__TRAVAIL DEMANDÉ__:
(a) Indiquez si chacune des affirmations suivantes concorde avec le texte sur la promenade, en répondant par oui ou par non et en citant les mots du texte qui tranchent : (i) les romantiques faisaient leur promenade seuls ; (ii) la promenade date de Baudelaire ; (iii) chez Whitman et Baudelaire, la promenade est un isolement.
(b) D'après le texte sur la promenade, quel vers est présenté comme le tout dernier de Keats ?
(c) Prolongez le texte sur la promenade à partir de sa dernière phrase.

John Keats: je préfère croire que son dernier vers, son tout dernier vers et puis silence de la mort, est «this living hand / cette main (que voici) vivante». Ainsi, dear Keats se résume pour moi à cette fragilité.
Henry David Thoreau (par exemple): les manches retroussées de sa chemise, il fait le tour de l’étang merveilleux, qui est un lac en fait, il entre en sympathie avec tout, l’ondulation de l’eau, les oiseaux, le vent, le bruit feuillu des peupliers, la luminosité vive des ablettes (je dis le premier nom de poisson qui me vient), la très lente poussée des haricots ou juste de l’herbe. Bien sûr, donc, la promenade ne date ni de Baudelaire, ni de Whitman. Les romantiques et pré- ne se sont pas faits faute d’y recourir, et même on pourrait dire (on l’a dit) que ce fut leur lieu privilégié. Mais c’était très clair pour tous: leur promenade: toujours solitaire. On y marche à la rencontre de soi, ou de la pensée, de la nature, parfois de dieu, des dieux, parfois de leur absence, du deuil d’eux, de la continuité sans borne du silence, parfois de la simple économie du monde c’est-à-dire de sa marche tranquille, de ses règles de reproduction, du miracle artisanal des choses. On s’extrait des autres hommes pour vivre l’expérience d’une rencontre, d’une contemplation, d’une extase, d’une perte qui est absolument singulière, et d’une certaine façon, qualifie le poète comme poète, le désigne comme homme d’exception. On se métamorphose presque en une chose de la nature: le nuage par exemple, la feuille chassée par le vent, le vent lui-même, l’oiseau, le haricot qui pousse – quelque chose qui porte et devient le mouvement pur, le souffle de l’esprit, l’errance vers sans doute un ancien savoir. Tandis que W. & le dernier B., au contraire, inscrivent la promenade parmi les hommes: elle est chez eux une inclusion plutôt qu’un isolement. Elle est chez eux une lourdeur de corps plutôt qu’une légèreté d’âme. Bien sûr, Baudelaire croit encore un peu aux foutaises (les correspondances) mais pas assez pour ne pas devoir poser qu’il y a aussi et surtout autre chose: la ville, la foule, les choses simples. Pas assez pour ne pas devoir accomplir sa tâche: repeupler le silence, le monde vide, énumérer la population des trottoirs, qu’il apprend à regarder de près, à arpenter avec un léger dégoût encore mais une non moins ébahie fascination: des gens, il y a des gens. La chance de Whitman est d’avoir commencé par là. Pour lui la poésie s’éveille et c’est déjà l’aube du peuple et d’une certaine façon ton visage.

__DOCUMENTS FOURNIS__:

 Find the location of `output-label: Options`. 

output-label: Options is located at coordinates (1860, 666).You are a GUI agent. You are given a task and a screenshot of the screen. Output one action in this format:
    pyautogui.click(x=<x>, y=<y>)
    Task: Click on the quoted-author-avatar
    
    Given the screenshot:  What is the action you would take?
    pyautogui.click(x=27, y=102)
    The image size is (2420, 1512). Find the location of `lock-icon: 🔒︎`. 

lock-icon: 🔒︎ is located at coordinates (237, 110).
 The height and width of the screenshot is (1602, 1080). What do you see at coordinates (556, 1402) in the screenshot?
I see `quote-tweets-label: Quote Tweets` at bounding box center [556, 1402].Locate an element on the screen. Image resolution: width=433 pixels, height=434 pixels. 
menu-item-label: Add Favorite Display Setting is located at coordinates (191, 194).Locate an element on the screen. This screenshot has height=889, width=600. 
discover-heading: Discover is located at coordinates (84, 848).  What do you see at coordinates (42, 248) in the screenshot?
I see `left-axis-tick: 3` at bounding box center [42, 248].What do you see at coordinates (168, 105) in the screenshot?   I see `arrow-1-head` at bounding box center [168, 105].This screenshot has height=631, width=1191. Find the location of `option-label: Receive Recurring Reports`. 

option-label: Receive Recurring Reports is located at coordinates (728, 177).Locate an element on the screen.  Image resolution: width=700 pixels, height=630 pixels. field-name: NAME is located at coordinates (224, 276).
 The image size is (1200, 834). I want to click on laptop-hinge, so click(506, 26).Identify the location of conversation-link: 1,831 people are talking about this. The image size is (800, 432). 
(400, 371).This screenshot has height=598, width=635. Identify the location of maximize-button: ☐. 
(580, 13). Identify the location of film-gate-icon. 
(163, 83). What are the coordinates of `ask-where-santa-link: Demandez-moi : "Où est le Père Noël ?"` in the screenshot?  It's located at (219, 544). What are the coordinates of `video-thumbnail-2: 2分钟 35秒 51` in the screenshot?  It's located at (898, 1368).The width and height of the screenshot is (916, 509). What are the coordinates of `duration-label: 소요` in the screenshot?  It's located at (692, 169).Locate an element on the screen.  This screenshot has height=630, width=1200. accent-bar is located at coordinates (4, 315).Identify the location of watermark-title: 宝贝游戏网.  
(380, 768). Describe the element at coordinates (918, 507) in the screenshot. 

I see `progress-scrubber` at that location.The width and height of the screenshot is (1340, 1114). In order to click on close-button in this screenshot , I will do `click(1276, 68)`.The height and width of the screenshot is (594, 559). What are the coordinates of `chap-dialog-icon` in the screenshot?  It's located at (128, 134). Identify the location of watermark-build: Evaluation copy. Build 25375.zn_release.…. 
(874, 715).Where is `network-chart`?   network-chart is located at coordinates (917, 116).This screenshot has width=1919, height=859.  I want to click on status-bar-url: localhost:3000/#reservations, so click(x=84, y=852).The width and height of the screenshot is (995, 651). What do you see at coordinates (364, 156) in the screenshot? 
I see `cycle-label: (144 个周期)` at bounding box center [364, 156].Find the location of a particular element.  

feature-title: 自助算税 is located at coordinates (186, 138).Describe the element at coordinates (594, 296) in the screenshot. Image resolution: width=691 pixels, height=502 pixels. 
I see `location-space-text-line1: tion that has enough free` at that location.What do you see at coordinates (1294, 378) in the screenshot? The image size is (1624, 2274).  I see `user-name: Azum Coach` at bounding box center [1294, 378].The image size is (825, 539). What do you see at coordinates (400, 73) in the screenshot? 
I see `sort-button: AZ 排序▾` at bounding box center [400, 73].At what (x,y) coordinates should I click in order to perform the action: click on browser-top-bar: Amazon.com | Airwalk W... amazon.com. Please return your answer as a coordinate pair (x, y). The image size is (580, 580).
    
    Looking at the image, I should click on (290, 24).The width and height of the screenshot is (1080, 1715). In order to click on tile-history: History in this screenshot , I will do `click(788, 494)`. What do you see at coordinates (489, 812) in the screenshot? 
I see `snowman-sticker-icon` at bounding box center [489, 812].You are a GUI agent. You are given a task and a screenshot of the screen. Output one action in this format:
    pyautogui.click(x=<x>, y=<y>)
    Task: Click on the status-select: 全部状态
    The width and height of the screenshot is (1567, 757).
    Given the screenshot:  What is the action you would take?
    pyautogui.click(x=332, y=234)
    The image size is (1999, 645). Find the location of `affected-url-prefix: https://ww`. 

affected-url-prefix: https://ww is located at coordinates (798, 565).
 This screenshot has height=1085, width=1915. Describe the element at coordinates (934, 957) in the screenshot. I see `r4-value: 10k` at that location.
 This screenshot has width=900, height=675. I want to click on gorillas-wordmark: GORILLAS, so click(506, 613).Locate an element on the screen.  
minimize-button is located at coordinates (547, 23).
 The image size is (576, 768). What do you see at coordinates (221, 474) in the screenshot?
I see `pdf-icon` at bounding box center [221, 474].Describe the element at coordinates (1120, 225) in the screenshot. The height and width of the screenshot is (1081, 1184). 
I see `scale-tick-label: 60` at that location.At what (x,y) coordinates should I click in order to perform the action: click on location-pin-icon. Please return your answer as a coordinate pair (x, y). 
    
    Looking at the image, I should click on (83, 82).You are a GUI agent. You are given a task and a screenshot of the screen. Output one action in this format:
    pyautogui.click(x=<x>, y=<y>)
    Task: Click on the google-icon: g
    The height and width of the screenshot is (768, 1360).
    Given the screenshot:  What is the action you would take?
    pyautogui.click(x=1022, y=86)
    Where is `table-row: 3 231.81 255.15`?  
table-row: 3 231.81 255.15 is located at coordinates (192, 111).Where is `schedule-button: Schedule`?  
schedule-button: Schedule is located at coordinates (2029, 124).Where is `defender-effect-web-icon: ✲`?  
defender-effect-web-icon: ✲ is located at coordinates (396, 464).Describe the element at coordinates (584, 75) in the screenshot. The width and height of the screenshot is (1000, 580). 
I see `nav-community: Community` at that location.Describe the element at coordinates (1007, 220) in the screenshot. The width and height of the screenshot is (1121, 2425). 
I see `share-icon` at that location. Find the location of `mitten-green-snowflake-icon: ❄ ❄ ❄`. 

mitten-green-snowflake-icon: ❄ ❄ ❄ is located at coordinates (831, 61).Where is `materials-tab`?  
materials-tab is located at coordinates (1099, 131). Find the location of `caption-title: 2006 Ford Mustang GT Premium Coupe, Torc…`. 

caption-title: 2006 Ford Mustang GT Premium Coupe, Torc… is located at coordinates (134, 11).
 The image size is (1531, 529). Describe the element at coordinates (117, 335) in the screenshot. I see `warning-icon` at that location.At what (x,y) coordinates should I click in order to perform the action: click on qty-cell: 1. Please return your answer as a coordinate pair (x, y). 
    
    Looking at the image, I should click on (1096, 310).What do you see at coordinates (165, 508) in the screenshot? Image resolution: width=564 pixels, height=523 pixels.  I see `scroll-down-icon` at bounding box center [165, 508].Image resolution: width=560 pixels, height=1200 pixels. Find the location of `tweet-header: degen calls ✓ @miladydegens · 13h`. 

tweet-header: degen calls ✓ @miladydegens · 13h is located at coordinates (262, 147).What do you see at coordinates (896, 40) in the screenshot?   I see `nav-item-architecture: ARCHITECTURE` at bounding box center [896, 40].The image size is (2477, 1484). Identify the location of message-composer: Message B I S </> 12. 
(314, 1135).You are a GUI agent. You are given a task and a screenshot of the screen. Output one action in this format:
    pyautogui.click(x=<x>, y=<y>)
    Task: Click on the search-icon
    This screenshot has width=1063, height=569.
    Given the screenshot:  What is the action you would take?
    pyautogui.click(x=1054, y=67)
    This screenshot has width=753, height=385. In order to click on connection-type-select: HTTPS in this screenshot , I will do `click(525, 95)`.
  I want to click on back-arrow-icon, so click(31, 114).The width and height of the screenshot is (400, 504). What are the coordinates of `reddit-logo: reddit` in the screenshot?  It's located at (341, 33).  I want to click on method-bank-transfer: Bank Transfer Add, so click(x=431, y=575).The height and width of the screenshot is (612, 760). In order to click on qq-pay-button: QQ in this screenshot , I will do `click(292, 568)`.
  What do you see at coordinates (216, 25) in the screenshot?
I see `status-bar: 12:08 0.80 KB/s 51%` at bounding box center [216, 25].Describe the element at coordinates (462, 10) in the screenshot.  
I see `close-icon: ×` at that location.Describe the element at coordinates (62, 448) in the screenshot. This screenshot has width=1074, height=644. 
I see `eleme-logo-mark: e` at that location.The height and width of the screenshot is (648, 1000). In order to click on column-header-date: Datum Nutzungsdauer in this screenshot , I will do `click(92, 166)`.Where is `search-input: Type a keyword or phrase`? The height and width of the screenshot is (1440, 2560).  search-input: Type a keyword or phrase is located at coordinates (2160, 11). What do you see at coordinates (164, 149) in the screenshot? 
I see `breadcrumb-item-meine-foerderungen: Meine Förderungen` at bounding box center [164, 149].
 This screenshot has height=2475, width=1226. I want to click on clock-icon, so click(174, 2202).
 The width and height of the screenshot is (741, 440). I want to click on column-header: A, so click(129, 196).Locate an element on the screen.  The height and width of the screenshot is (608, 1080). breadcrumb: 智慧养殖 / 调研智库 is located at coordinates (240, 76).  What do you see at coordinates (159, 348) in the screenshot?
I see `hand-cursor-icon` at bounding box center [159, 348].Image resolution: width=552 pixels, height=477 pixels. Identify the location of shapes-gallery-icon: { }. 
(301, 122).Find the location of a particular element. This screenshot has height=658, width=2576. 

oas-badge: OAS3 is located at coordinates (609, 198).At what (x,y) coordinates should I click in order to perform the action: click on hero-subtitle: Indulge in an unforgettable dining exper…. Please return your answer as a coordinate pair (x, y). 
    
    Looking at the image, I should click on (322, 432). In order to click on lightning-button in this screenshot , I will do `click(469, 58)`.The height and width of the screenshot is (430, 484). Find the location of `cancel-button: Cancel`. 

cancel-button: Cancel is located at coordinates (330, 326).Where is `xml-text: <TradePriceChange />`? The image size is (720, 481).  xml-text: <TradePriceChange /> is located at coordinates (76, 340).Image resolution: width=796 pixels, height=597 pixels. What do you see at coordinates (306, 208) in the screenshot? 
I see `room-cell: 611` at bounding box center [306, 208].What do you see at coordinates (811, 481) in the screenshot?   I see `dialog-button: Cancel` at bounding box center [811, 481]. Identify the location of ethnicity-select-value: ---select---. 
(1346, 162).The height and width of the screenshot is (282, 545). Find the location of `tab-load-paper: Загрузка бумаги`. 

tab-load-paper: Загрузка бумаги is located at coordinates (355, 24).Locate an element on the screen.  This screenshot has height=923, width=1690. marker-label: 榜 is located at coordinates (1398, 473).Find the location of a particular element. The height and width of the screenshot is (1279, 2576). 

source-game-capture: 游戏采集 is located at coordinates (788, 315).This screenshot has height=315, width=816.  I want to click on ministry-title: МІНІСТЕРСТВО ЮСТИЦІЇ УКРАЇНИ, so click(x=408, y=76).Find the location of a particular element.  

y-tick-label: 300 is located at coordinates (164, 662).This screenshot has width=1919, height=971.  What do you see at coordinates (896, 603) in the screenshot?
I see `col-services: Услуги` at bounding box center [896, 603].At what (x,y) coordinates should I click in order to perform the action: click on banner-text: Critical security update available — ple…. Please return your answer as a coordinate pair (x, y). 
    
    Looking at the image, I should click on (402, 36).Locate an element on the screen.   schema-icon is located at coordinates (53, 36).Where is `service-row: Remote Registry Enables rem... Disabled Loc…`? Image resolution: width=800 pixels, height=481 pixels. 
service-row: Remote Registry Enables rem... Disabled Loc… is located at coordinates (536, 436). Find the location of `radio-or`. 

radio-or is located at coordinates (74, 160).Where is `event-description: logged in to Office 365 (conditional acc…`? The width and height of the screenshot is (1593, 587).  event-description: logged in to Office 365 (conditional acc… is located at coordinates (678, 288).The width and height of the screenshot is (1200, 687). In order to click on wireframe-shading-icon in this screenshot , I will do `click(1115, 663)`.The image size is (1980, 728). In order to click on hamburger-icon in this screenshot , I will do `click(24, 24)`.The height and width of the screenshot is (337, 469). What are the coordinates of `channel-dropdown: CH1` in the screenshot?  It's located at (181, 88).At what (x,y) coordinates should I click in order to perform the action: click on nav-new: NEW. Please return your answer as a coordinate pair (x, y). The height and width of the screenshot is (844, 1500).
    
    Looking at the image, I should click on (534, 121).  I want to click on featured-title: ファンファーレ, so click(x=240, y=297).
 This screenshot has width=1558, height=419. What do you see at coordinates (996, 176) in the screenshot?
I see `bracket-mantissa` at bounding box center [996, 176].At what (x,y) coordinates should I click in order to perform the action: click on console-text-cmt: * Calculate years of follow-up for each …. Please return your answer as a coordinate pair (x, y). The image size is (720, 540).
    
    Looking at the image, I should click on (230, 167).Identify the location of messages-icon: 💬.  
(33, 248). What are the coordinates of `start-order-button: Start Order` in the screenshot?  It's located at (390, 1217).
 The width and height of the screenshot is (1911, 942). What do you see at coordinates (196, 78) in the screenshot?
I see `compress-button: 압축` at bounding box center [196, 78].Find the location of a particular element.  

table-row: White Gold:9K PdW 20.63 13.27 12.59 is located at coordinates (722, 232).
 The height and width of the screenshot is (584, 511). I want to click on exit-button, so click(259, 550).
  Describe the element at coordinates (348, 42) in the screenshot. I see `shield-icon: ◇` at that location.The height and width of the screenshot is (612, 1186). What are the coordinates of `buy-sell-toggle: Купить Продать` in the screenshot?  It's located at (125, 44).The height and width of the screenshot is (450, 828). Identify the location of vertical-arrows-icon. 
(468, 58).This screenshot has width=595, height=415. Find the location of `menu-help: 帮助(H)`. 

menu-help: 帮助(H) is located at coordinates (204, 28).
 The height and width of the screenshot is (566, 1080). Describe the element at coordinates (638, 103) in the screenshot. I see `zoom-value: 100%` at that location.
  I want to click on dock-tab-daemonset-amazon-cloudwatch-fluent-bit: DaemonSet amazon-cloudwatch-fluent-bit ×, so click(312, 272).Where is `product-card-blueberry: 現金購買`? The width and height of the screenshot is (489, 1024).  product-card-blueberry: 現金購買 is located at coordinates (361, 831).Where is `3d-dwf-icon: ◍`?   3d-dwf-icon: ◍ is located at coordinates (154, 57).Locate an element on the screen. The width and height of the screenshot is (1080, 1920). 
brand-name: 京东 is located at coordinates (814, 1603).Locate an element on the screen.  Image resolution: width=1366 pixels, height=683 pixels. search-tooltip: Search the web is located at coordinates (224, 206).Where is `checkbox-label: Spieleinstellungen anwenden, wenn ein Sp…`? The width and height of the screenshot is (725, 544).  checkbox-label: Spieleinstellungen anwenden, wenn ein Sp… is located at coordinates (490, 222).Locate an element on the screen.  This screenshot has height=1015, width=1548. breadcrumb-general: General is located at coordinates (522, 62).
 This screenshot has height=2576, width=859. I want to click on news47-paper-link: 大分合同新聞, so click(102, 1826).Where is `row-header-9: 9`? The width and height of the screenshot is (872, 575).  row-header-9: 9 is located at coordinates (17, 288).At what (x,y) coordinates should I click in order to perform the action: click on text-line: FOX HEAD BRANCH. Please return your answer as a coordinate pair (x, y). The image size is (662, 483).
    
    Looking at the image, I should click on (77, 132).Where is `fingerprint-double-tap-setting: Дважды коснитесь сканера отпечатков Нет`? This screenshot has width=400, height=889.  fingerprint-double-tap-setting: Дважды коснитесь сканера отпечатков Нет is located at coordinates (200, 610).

__CORRIGÉ__:
(a)
(i) Oui : « leur promenade: toujours solitaire ».
(ii) Non : « la promenade ne date ni de Baudelaire, ni de Whitman ».
(iii) Non : « elle est chez eux une inclusion plutôt qu’un isolement ».

(b) «this living hand / cette main (que voici) vivante»

(c)
Ovide: il semble qu’Horace ait été plus malin. Il n’a pas été exilé. Il est vrai qu’il était l’ami de Mécène; il est vrai que la puissance érotique de ses vers se limite aux lieux et heures autorisés. Fêtes, rites et banquets sont, essentiellement, chez le poète calme, véritable disciple épicurien, les moments d’exaltation et de chair. Il y a toujours un divan (un triclinium?) à l’horizon, une coupe, une jarre et des guirlandes de fleurs tressées par main de femme, et toujours la promesse lointaine d’un repos, d’une post-baise somnolente. Chez Ovide, au contraire, le monde entier est empreint d’une folie sensuelle interminable, épuisante. Il y a qu’Horace se baisse lentement et cueille le plaisir entre les dalles de l’atrium. Il y a qu’Ovide tente d’échapper, quitte la ville, se rue dans les bois, dans les mers, mais il est, mais nous sommes, moins rapides que la vitesse affolante du désir, que sa puissance qui nous assaille et agenouille entre des cuisses, pas forcément celles d’Auguste.
John Keats: «The poetry of earth is never dead / La poésie de la terre ne meurt jamais.» Un tel vers m’attache à lui. Il témoigne que le monde, pour Keats, est un flux incessant. Sur sa tombe, (cimetière acatholique de Rome, sorte de réserve protégée de xixe siècle dans aujourd’hui,) il a voulu écrire: «Here lies one whose name was written on water / Ci-gît quelqu’un dont le nom fut écrit sur de l’eau.» D’une certaine façon, un être est un jeu passager de la lumière et du courant, ensuite il rejoint l’eau anonyme, ensuite se réalise le cher vœu keatsien, notre cher vœu commun: to fade away, to dissolve, s’effacer, s’évanouir.
Emily Dickinson: les majuscules les plus envoûtantes de son œuvre ne sont pas celles qui grandissent Dieu, la Crainte, l’Horizon ou même Nous. Mais celles qui élèvent en majesté le Rouge-Gorge, l’Abeille et même (et surtout) le Balai, les Miettes. On peut lire cette pratique comme signe d’une profonde pulsion à hypostasier les choses, les êtres, pour qu’il n’y ait plus finalement qu’un conflit d’essences, pour que le Monde possède une puissance comparable à celle de Dieu effroyable. Mais aussi, on peut croire qu’il s’agit pour elle d’atténuer la taille du poète (un I par principe majuscule), de l’égaliser avec tout le reste, d’amener l’autour à sa hauteur. Maintenant, «I» se promène dans les Allées du Jardin et butine d’égale à égale avec l’Abeille, maintenant elle possède les ailes du Rouge-gorge et son torse de Couchant.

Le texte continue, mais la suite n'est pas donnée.